Please take the records that follow and repeat exactly the lines starting with the line with "AGB (14, 2414)" and going on through the line with "[Instagram] (127, 1849)".

Stored items:
--- START ---
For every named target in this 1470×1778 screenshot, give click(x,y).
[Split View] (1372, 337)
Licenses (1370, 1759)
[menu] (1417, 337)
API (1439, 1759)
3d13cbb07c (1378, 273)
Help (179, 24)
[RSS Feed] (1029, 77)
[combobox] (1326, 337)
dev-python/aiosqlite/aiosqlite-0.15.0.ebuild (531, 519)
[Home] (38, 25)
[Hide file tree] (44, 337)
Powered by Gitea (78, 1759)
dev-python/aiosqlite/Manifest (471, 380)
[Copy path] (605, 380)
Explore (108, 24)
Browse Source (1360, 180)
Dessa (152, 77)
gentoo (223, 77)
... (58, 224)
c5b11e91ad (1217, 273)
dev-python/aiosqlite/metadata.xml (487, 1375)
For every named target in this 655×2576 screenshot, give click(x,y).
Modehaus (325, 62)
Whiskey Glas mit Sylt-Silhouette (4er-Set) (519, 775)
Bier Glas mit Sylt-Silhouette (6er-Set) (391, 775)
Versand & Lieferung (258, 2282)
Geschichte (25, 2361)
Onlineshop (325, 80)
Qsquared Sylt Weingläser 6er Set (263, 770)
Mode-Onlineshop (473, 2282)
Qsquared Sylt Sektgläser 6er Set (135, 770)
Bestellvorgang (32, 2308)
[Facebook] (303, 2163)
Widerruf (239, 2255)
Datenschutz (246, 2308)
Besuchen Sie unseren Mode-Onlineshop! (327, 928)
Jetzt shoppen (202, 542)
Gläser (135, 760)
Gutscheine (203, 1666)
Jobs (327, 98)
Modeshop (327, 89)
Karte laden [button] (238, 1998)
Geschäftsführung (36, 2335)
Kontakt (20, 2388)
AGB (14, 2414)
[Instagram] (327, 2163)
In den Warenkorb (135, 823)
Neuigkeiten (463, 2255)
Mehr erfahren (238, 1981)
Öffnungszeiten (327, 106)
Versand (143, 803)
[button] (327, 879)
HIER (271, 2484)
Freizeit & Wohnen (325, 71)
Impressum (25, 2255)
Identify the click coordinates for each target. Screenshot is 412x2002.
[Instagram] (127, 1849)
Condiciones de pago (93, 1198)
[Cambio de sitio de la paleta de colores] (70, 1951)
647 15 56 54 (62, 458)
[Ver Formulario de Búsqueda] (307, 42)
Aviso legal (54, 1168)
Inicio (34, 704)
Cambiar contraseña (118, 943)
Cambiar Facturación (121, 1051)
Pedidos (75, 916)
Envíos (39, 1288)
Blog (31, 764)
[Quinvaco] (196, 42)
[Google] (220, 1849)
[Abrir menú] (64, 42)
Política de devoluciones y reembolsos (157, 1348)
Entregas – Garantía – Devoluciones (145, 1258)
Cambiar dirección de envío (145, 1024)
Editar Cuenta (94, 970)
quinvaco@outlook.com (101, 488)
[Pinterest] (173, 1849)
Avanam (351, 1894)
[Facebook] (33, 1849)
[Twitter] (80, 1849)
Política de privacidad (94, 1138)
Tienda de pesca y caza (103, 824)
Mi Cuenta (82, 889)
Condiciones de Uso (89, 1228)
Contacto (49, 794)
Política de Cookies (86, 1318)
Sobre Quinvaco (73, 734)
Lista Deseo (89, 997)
--- END ---
Exercise result:
AGB (14, 2414)
[Instagram] (327, 2163)
In den Warenkorb (135, 823)
Neuigkeiten (463, 2255)
Mehr erfahren (238, 1981)
Öffnungszeiten (327, 106)
Versand (143, 803)
[button] (327, 879)
HIER (271, 2484)
Freizeit & Wohnen (325, 71)
Impressum (25, 2255)
Identify the click coordinates for each target. Screenshot is 412x2002.
[Instagram] (127, 1849)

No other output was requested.